In the end – they told us she had a Ventricular Septal Defect. To get more in-depth about it: (from WebMD).
A ventricular septal defect (VSD), also called a hole in the heart, is a common heart defect that’s present at birth (congenital). The defect involves an opening (hole) in the heart forming between the heart’s lower chambers, allowing oxygen-rich and oxygen-poor blood to mix.

A baby with a small ventricular septal defect may have no problems. A baby with a larger ventricular septal defect or associated heart defects may have a telltale bluish tint to the skin (cyanosis) — due to oxygen-poor blood — often most visible in the lips and fingernails. Ventricular septal defects are sometimes not diagnosed until adulthood.

Fortunately, ventricular septal defect is treatable. Many small ventricular septal defects often close on their own or don’t cause problems. Larger ventricular septal defects need surgical repair early in life to prevent complications. Some smaller ventricular septal defects are closed to prevent complications related to their location, such as damage to heart valves. Many people with small ventricular septal defects have normal, productive lives with few related problems.

They didn’t show us the images or explain anything on the tests they did. All they said was that they wanted her back in there sometime around her third month for another EKG and Echo. She was three months on the 18th and her appointment is today.
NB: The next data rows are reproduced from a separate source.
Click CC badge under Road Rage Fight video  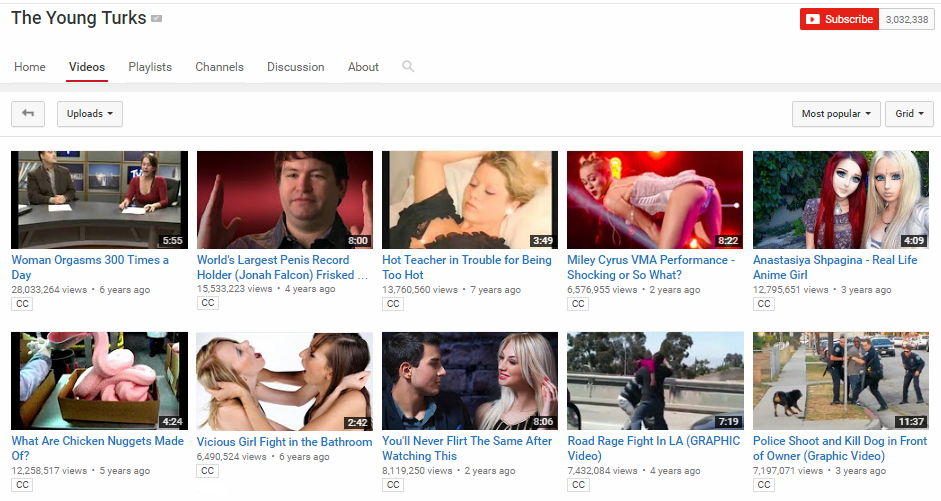click(x=578, y=485)
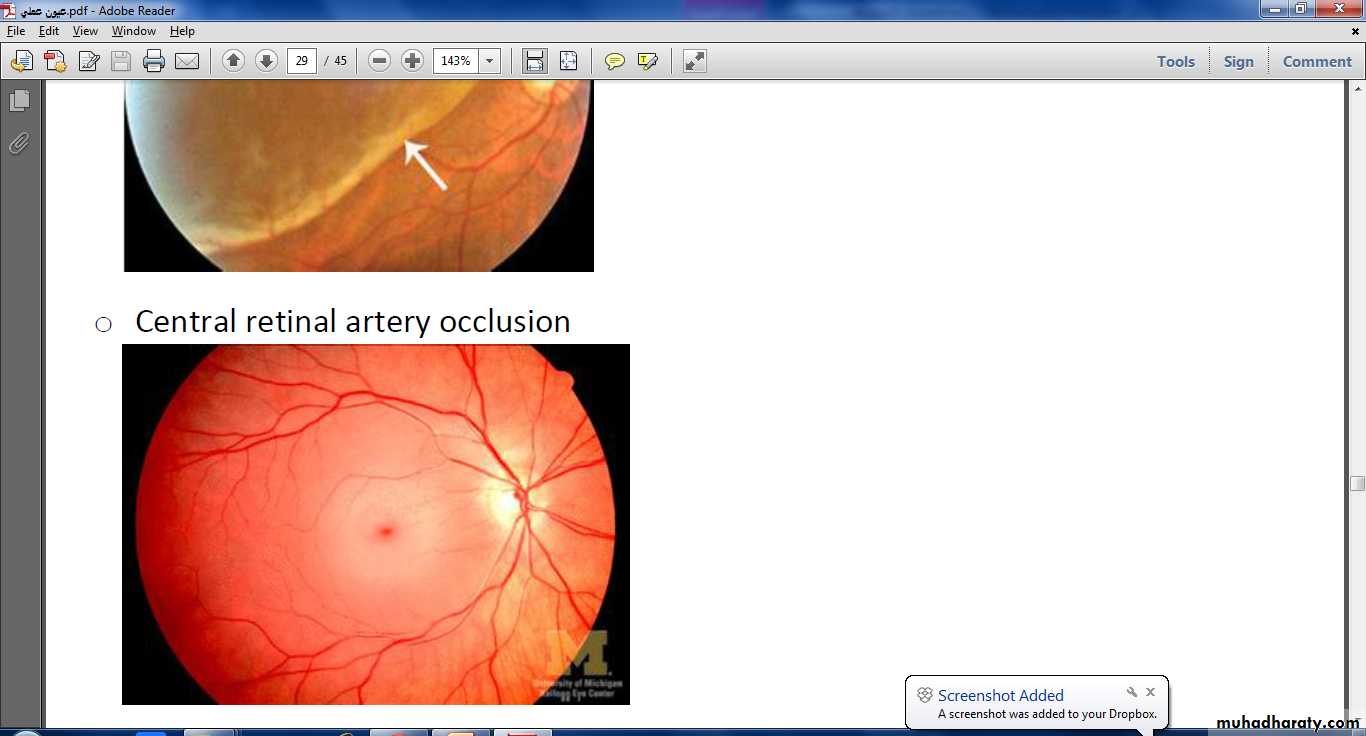Select the highlight text tool
Image resolution: width=1366 pixels, height=736 pixels.
coord(648,61)
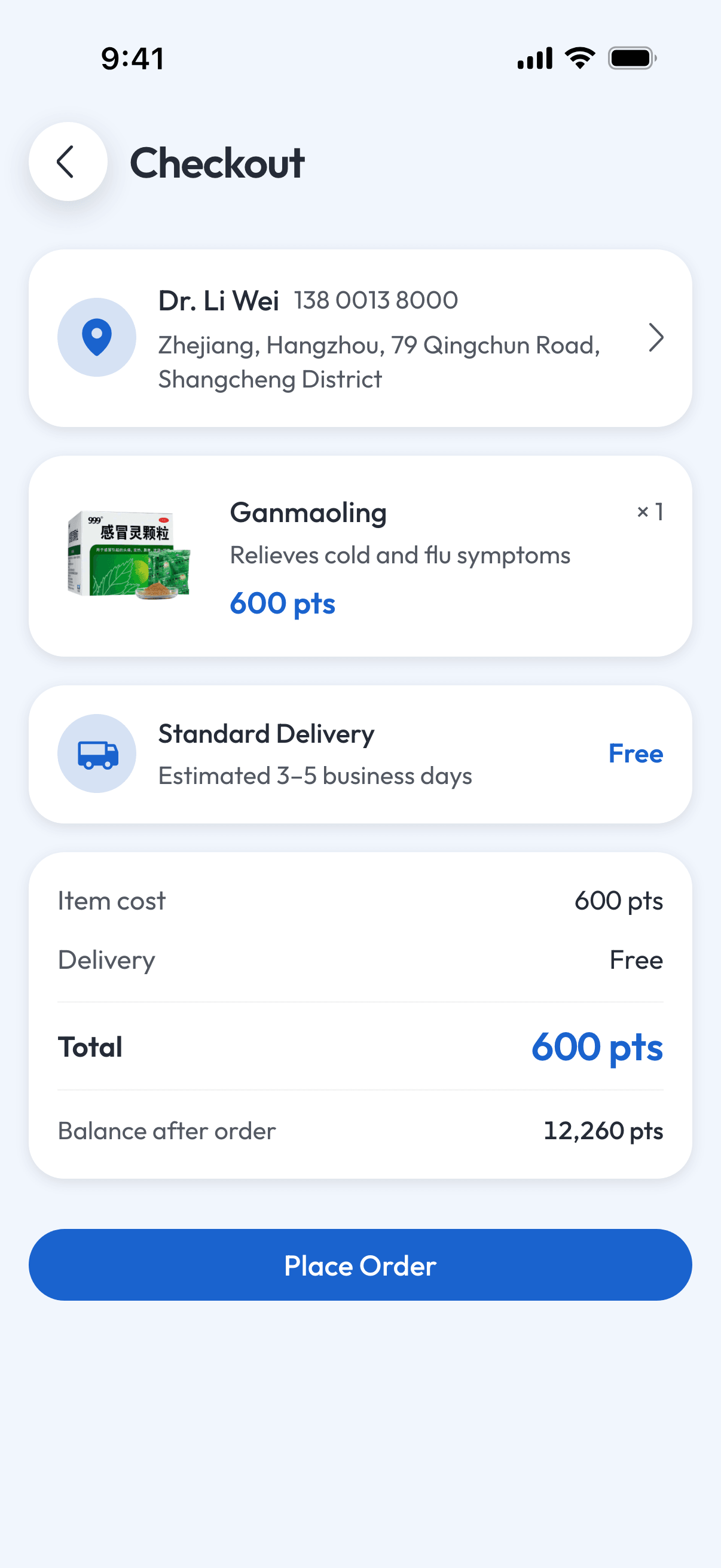Open the Ganmaoling product title

pyautogui.click(x=308, y=513)

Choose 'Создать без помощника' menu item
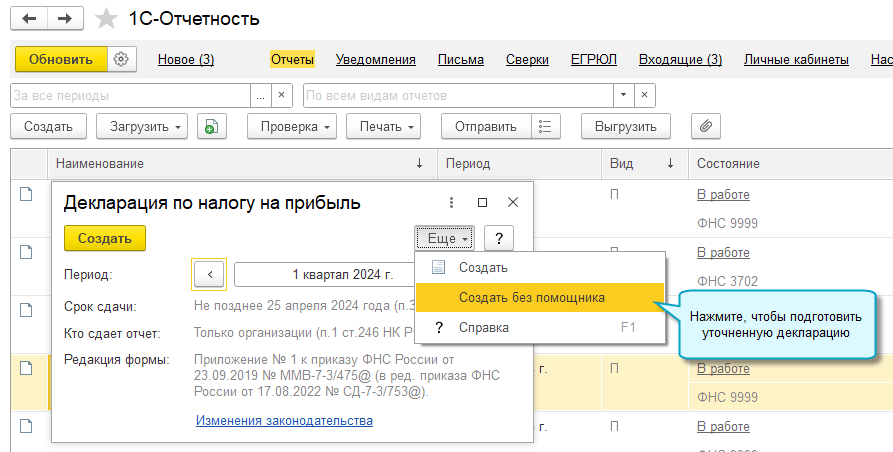[x=531, y=297]
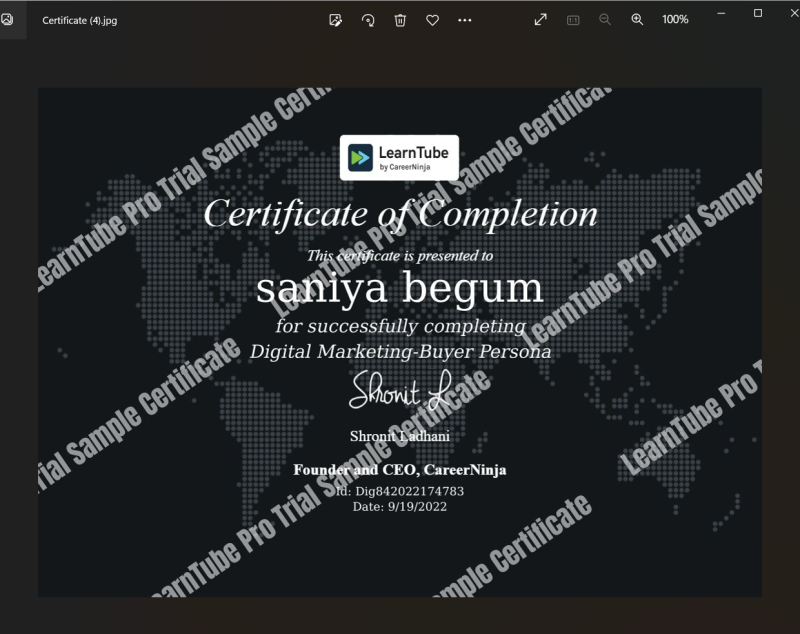This screenshot has width=800, height=634.
Task: Zoom out with the minus magnifier
Action: (605, 20)
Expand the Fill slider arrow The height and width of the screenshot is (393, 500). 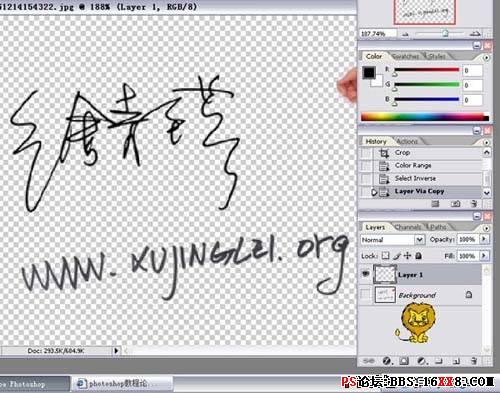tap(484, 256)
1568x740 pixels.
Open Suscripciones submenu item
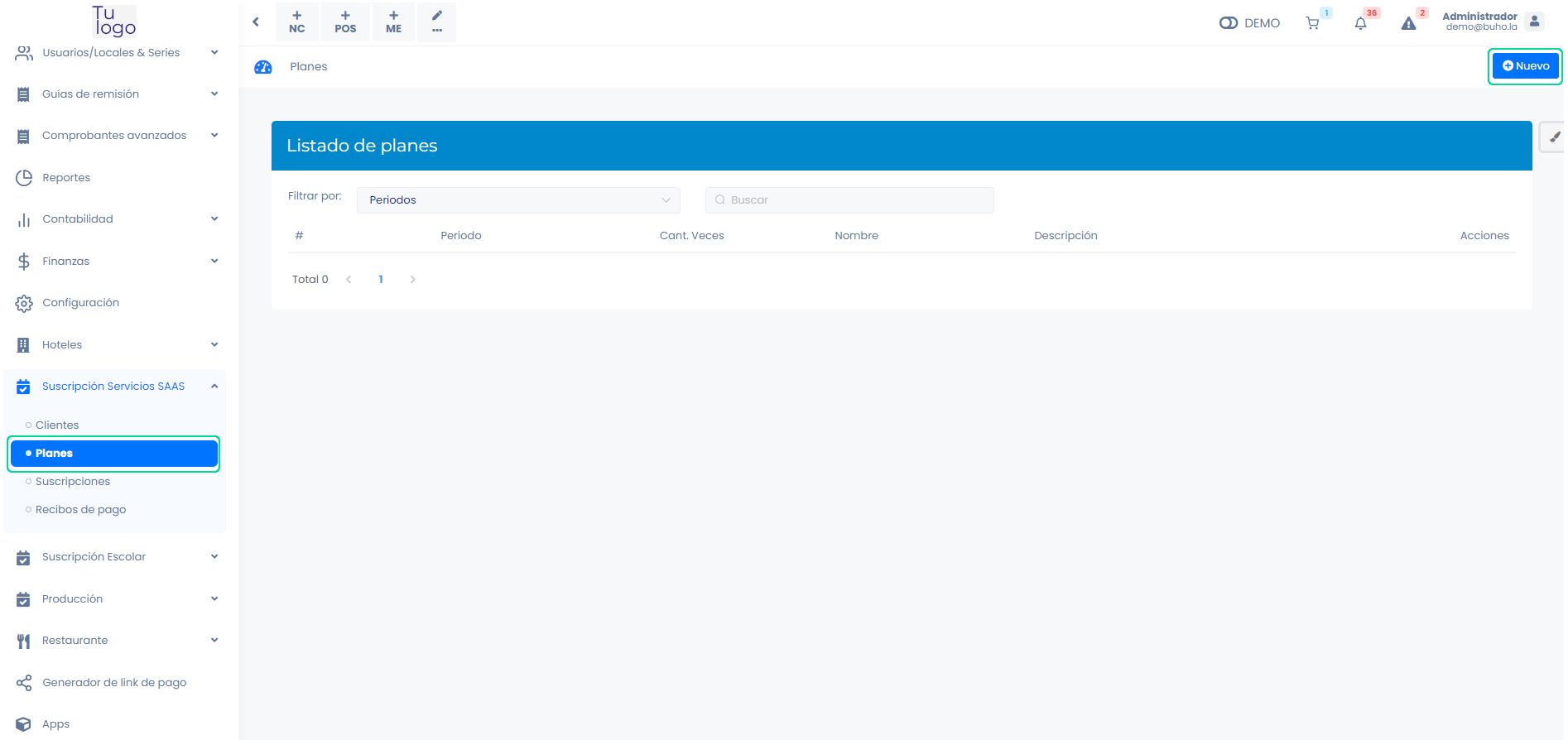click(73, 482)
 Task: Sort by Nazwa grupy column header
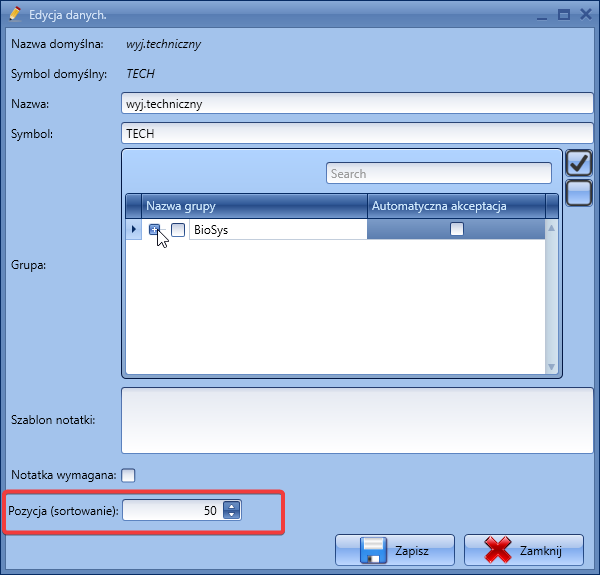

At her last pediatrician appointment he said he could hardly hear the murmur anymore – which is good. I was worried about going alone today. Seth is in school and Jeremy has school and work. I went to my in law’s house yesterday (Granmaw and Big Daddy – Jeremy’s dad and step mom) and found out that Granmaw was taking a vacation day today and she offered to go with me. Keira will take her paci for Granmaw and Aunt Crystal and sometimes at daycare – never for me or daddy.

I am nervous about today – but at the same time I know she will be okay. If for some reason they say it’s still there this time – they may have to go in and surgically close it. At least that’s what they said at her first appointment with them. I will let you know how it goes tomorrow.